*** Records

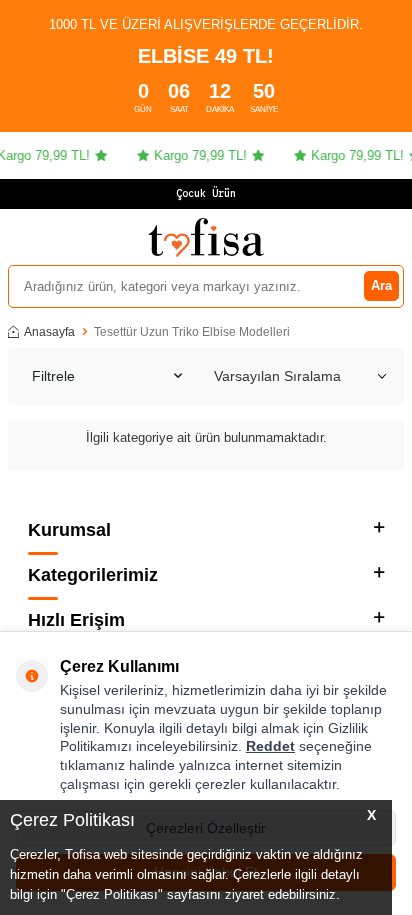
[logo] (206, 237)
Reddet (270, 746)
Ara (381, 285)
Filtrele (53, 376)
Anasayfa (49, 332)
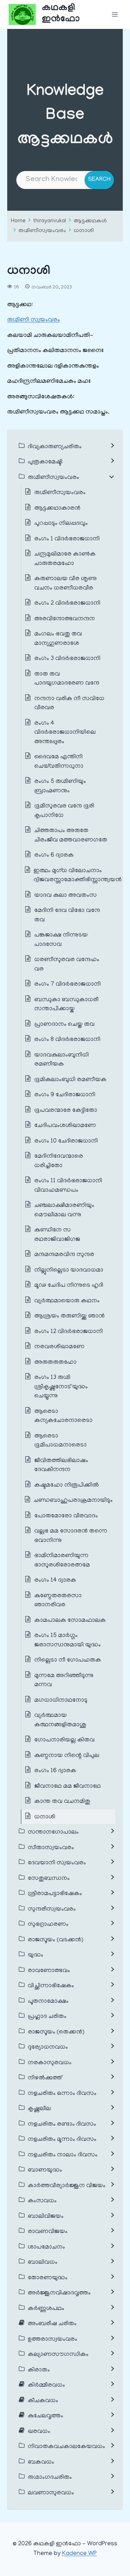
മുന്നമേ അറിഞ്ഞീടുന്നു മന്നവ (64, 1681)
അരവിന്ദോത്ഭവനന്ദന (64, 619)
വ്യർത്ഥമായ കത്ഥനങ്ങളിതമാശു (60, 1720)
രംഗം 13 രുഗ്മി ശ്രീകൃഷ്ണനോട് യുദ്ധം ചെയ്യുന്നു (61, 1387)
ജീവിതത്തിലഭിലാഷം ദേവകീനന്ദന (61, 1466)
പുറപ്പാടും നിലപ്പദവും (61, 523)
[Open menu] (114, 14)
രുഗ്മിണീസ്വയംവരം (42, 231)
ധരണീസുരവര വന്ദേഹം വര (66, 965)
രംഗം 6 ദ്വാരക (54, 855)
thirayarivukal (49, 221)
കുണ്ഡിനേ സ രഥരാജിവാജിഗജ (57, 1235)
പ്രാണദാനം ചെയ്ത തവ (64, 1024)
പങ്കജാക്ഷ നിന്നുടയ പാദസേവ (61, 940)
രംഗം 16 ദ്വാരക (55, 1771)
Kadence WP (79, 2554)
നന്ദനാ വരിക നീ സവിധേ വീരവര (69, 704)
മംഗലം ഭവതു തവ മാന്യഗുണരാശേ (58, 639)
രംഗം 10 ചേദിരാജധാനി (66, 1141)
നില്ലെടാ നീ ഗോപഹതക (67, 1660)
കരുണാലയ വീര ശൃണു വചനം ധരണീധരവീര (65, 584)
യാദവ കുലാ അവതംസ (65, 895)
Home (18, 221)
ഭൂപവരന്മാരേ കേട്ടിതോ (65, 1110)
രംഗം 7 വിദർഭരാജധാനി (67, 984)
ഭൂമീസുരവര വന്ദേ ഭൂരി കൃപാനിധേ (64, 811)
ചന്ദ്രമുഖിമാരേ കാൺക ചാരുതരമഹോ (65, 559)
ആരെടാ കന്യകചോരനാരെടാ (63, 1416)
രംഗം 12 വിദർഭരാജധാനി (68, 1332)
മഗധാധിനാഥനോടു (60, 1700)
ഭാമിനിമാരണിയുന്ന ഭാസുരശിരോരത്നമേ (62, 1561)
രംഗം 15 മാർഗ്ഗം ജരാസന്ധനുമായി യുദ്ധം (67, 1641)
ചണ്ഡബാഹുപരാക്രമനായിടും (73, 1500)
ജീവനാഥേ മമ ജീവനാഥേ (67, 1786)
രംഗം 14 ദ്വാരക (55, 1580)
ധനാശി (84, 231)
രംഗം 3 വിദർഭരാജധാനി (67, 659)
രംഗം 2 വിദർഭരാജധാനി (68, 603)
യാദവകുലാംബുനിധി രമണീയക (61, 1060)
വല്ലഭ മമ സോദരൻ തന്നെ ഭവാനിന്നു (70, 1536)
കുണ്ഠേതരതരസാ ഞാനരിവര (58, 1601)
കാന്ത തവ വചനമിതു (62, 1802)
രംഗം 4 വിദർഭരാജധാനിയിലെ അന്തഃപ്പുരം (65, 732)
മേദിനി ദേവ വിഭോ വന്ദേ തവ (67, 915)
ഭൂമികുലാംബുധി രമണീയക (70, 1080)
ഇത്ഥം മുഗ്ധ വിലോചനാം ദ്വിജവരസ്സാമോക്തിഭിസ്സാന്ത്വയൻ (78, 876)
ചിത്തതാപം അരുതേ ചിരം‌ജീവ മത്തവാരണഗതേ (70, 836)
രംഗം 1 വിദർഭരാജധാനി (67, 539)
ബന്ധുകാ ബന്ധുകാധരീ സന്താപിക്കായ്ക (66, 1005)
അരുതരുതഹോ (55, 1362)
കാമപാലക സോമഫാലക (70, 1620)
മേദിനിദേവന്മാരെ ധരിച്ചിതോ (58, 1161)
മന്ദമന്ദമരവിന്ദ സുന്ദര (64, 1255)
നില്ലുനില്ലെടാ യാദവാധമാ (68, 1270)
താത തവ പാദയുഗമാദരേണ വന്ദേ (66, 679)
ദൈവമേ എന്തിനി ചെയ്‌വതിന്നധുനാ (58, 762)
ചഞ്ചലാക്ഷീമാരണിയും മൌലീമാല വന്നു (64, 1210)
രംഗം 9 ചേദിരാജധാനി (64, 1095)
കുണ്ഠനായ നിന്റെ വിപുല (66, 1756)
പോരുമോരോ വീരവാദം (66, 1516)
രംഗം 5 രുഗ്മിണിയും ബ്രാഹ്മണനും (60, 786)
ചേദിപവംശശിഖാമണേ (65, 1126)
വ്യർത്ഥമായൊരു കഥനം (67, 1301)
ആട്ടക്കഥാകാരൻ (57, 508)
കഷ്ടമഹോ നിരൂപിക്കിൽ (66, 1485)
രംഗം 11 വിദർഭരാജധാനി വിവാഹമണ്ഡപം (68, 1186)
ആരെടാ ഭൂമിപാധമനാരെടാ (60, 1441)
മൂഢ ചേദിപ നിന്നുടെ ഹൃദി (68, 1285)
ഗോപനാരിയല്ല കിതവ (64, 1740)
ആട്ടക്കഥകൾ (90, 221)
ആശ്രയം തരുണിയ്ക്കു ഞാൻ (69, 1316)
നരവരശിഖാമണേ (59, 1347)
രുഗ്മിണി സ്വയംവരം (33, 320)
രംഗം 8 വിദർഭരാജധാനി (67, 1040)
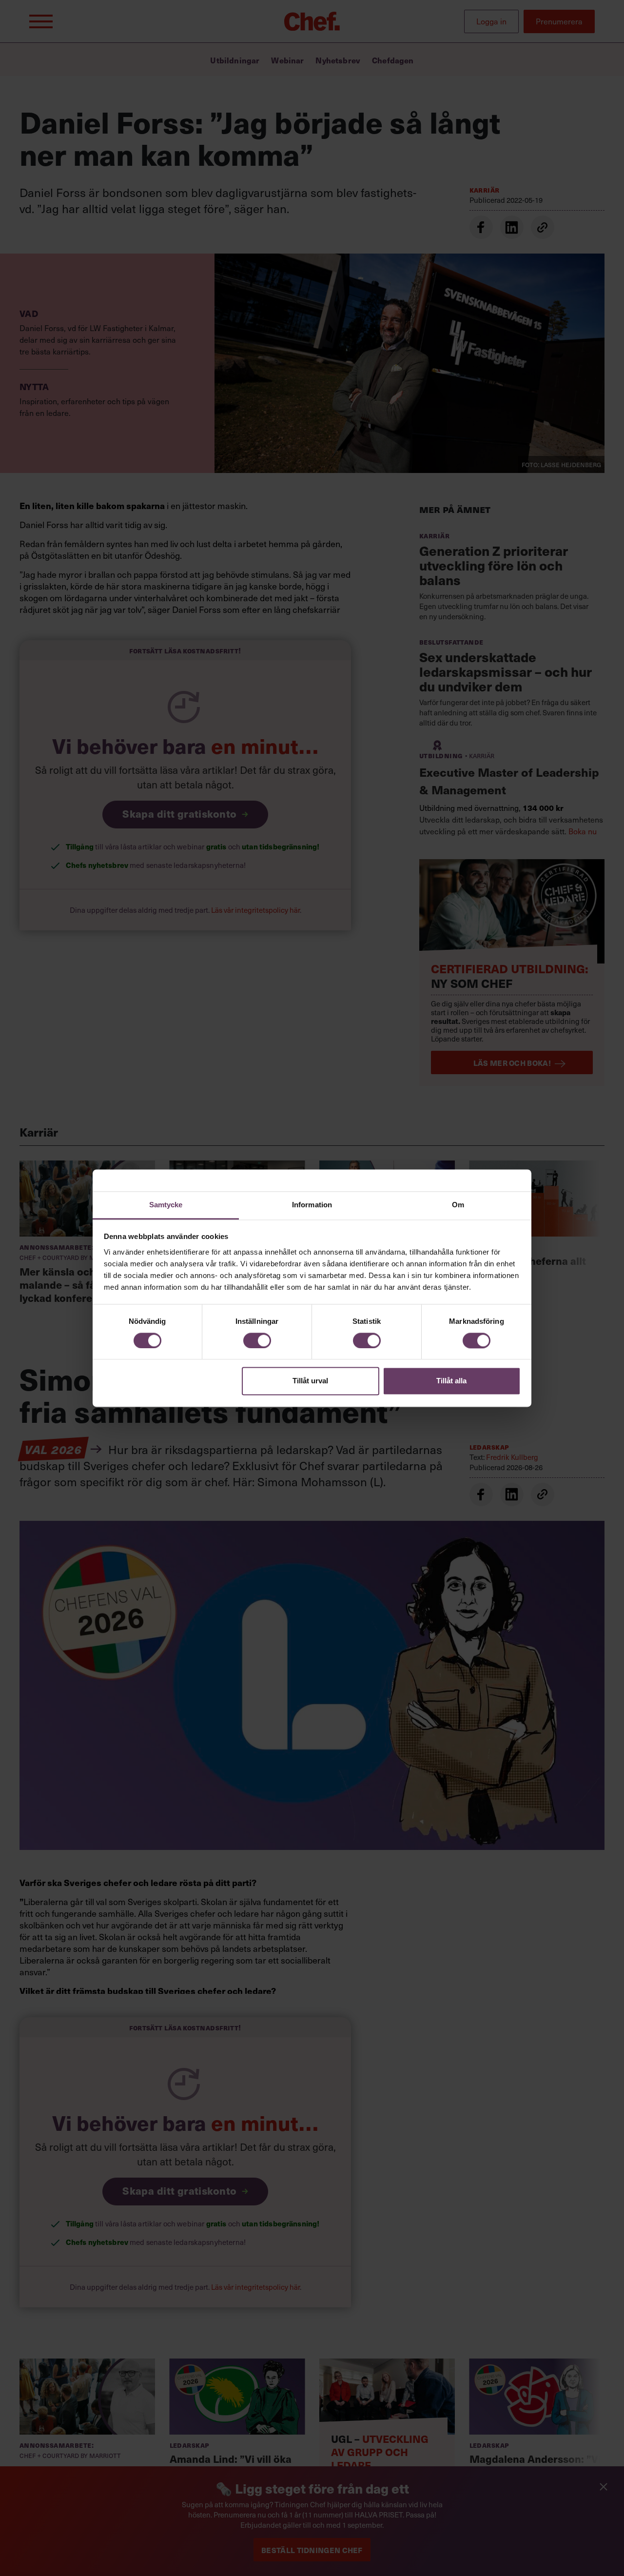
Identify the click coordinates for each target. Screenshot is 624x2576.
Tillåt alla (451, 1381)
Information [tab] (312, 1204)
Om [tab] (458, 1204)
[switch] (257, 1340)
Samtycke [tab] (166, 1204)
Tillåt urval (310, 1381)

******

> **Required work**
Search the entries above for the word "ദർഭര", and copy every line where it occurs.

> **Answer space**
രംഗം 7 വിദർഭരാജധാനി (67, 984)
രംഗം 12 വിദർഭരാജധാനി (68, 1332)
രംഗം 3 വിദർഭരാജധാനി (67, 659)
രംഗം 2 വിദർഭരാജധാനി (68, 603)
രംഗം 4 വിദർഭരാജധാനിയിലെ അന്തഃപ്പുരം (65, 732)
രംഗം 1 വിദർഭരാജധാനി (67, 539)
രംഗം 11 വിദർഭരാജധാനി വിവാഹമണ്ഡപം (68, 1186)
രംഗം 8 വിദർഭരാജധാനി (67, 1040)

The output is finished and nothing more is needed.